Courting blends and melds genre gleefully on New Last Name, culminating in a broad assortment of songs that normalize electronica and push the boundaries of rock.
Perhaps the perception of this album as inorganic is skewed by singer Sean Murphy-O'Neill's prodigious use of autotune, which Courting leans heavily on ubiquitously throughout New Last Name. As a statement about society's increasing reliance on technology to support our very human inadequacies, Murphy-O'Neill's use of autotune is poignant, to say the least.
Considering Courting's origin, Liverpool, and its place in pop culture history as the birthplace of The Beatles, it makes sense that the band's lyrics are tuned in to the needs and desires of the overall culture. And in that, the band draws inspiration from their world – what they see around them – their environment, illustrating parallels between influential media, nostalgia, and personal choice, seems apt.
The first half of the twentieth century saw unprecedented technological advances that ushered in a golden era in the imaginations of the Western public. An age of unlimited prosperity and boundless optimism. With that spirit also came the most brutal horrors of war that Great Britain had a front-row seat for and was, themselves, the target.
As an expression of their time and warnings against the dangers of fascism and totalitarianism, two novels stand out in remarkable similarity and contrast: George Orwell's 1984 and Aldous Huxley's Brave New World. While both works imagine dystopian futures, Orwell's 1984 centralizes the reality of a cold, mechanistic governmental and social order embodied by "Big Brother," leader of the ruling political party. Alternatively, Huxley's Brave New World portrays a similarly authoritarian future, the difference being that Huxley's characters are primarily willing and eager to conform.
Courting's latest entry in the world of pop is a sophisticated, rock-centric, and dynamic venture well-suited to either novel's world. From one perspective, the uber-positive sunniness of a song like "We Look Good Together" feels sanitary and inoffensive enough to be the accompanying soundtrack for a corporate training film. Nard Dog would feel proud to have penned a song as peppy.
On the other hand, as an expression of our time – emerging from isolation and being faced with increased global authoritarianism – Courting's optimistic focus reveals an essential reason musicians, and all other artists, are critical to society.
They reflect our image.
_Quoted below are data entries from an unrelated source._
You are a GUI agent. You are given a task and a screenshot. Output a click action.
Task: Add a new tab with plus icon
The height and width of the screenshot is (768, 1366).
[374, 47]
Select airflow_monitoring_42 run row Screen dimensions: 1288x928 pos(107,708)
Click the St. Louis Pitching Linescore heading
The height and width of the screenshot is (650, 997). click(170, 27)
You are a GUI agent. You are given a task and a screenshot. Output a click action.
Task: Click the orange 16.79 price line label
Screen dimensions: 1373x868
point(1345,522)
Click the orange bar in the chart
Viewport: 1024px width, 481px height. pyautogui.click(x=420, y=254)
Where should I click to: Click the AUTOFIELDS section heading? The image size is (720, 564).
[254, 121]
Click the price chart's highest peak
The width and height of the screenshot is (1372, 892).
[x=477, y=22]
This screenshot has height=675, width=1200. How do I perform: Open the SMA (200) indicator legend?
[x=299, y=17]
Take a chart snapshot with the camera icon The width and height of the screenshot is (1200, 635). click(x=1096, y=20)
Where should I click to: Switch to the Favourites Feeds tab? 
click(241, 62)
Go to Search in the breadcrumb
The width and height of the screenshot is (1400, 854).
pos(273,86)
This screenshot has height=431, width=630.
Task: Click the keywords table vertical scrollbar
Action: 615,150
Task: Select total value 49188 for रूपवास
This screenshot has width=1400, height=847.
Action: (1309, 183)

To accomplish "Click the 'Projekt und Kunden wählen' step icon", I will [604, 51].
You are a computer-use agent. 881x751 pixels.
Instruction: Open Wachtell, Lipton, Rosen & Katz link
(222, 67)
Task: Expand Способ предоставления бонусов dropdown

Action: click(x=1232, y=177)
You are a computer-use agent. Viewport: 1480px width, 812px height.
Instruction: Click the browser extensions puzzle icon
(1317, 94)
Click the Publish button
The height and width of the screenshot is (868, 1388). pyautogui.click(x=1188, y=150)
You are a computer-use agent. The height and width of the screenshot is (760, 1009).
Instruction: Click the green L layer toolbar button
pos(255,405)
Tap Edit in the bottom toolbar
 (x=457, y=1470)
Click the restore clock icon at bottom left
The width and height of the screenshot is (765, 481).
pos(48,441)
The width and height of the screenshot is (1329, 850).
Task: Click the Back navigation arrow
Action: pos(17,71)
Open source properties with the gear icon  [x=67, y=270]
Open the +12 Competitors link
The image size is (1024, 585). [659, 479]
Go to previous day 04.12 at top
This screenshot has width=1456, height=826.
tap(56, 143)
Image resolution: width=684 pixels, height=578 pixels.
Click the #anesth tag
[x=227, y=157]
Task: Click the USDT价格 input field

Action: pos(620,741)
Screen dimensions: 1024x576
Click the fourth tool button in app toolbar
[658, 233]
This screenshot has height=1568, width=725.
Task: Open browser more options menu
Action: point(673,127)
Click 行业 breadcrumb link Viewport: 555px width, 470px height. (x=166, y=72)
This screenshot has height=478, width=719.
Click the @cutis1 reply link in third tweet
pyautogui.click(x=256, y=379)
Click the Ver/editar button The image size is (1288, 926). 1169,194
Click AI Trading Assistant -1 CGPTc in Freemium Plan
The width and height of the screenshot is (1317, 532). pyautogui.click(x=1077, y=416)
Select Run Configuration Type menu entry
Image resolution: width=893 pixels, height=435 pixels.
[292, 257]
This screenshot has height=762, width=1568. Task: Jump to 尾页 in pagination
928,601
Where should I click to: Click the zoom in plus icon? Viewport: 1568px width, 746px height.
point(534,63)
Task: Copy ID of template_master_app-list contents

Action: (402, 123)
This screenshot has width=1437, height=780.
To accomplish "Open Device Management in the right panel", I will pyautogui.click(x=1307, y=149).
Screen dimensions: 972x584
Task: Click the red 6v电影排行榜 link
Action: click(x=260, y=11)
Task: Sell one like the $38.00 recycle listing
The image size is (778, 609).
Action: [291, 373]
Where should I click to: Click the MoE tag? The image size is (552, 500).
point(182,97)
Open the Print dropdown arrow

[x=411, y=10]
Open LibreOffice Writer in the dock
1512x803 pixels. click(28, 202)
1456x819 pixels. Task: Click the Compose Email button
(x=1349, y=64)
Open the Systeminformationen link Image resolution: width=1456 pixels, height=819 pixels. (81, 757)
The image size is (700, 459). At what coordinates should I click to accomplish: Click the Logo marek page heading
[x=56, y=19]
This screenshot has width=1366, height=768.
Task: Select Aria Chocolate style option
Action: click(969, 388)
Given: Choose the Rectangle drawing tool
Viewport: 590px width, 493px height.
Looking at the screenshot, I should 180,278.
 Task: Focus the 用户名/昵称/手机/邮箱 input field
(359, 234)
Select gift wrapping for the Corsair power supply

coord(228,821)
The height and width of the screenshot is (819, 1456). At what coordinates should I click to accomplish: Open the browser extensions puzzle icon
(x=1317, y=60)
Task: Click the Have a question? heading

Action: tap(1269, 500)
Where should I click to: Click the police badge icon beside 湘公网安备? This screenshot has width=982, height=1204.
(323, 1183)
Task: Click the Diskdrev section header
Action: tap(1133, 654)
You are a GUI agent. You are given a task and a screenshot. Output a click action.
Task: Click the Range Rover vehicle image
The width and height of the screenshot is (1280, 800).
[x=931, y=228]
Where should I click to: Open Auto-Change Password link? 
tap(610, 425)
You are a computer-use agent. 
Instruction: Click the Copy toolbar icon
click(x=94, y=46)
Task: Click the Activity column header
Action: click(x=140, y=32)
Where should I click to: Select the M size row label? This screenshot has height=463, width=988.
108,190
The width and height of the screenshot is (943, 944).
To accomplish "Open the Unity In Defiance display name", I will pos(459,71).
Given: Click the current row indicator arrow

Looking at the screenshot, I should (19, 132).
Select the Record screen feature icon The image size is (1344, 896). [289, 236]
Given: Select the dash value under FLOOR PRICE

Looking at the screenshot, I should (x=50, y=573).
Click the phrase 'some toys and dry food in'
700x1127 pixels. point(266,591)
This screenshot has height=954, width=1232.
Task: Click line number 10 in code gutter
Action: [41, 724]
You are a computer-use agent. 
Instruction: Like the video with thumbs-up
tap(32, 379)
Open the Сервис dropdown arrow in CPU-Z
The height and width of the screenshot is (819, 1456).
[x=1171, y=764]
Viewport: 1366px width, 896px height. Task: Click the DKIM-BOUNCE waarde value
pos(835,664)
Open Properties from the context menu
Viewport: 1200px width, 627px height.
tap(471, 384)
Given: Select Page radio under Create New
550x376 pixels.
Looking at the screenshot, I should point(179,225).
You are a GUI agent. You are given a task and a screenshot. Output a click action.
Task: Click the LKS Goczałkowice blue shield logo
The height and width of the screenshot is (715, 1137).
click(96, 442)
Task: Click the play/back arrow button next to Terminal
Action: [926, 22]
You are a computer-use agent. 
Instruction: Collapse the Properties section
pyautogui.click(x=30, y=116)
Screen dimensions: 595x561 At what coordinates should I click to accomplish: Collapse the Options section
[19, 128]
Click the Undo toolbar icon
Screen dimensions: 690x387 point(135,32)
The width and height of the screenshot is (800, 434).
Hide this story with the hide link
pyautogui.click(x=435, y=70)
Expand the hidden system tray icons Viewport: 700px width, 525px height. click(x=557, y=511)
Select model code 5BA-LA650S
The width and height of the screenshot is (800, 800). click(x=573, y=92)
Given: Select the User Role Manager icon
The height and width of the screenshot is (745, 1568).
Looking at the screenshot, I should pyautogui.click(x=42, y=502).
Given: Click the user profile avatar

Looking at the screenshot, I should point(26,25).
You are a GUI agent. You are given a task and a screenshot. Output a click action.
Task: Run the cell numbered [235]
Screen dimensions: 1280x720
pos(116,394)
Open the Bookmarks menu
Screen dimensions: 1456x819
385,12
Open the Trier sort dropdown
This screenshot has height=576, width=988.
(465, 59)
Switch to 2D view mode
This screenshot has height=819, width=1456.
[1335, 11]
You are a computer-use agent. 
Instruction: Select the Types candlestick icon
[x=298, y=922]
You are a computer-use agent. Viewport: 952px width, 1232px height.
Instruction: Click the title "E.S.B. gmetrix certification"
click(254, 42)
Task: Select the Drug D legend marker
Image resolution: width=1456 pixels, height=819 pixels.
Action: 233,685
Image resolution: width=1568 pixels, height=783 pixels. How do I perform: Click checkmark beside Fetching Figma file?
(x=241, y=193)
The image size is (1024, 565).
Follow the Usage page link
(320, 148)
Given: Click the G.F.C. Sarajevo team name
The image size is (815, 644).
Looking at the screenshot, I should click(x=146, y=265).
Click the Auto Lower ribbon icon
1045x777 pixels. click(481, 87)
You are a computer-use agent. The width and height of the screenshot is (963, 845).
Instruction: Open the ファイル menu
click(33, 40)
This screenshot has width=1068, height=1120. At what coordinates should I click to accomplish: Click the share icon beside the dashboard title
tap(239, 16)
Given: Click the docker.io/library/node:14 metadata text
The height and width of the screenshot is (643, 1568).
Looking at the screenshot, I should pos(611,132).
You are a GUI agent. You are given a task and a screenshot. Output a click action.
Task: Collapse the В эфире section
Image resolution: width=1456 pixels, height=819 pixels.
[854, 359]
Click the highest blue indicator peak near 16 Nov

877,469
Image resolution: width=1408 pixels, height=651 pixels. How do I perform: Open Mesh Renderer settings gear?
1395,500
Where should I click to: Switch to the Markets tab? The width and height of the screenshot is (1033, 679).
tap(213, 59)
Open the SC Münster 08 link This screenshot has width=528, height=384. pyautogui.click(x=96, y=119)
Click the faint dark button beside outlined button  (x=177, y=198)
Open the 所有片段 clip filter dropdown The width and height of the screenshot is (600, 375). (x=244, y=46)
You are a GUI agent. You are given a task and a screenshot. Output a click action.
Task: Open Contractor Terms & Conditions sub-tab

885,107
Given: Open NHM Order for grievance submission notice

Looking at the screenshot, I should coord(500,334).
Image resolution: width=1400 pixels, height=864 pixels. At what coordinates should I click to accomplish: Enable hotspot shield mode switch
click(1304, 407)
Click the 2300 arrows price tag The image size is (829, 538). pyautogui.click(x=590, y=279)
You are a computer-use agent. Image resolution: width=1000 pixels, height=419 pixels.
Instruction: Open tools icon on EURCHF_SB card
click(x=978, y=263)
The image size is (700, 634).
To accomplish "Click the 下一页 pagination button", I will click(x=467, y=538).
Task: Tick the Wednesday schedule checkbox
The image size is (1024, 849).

They show us what we look like.
New Last Name shows us who we are in a way that, to some, will feel jarring. A track like "Flex," alternative rock draped in contemporary references and synthetic instruments in contrast with the raw energy of the Pixies' loud-quiet-loud innovation, feels like a betrayal of faith to those who kneel at that altar. But that's the point.
"I know it gets better / It needs to," Murphy-O'Neill sings on "Emily G." Courting is a young band exploring their world. They're narrating it as they see it. Because they're nostalgic for a time that seems so close but betrays the rift churned into history by bad actors over the last few years.
Mentioned numerous times on the New Last Name, the year 2009 looms heavy in the singer's mind. When he mentions being 14 on "We Look Good Together," Murphy-O'Neill talks about the same period. A period of nostalgia in his life that marks a critical point in his life. More important than the specific year, though, he is talking about a golden era in our collective psyche – a sepia-tinted lens through which we view our own lives.
Where both 1984 and Brave New World illustrate for us binary futures in which our doom is imminent, New Last Name reveals a different spectrum of truth. Courting's barrage of genre-blending electronic rock shows us that not only are all futures possible, but also, what we make of our current reality is for us to decide.
New Last Name is a superficial, self-aware album that captures hybridity as one of the most critical spirits of our time in a polished yet down-to-earth collection of hyperpop electronic rock.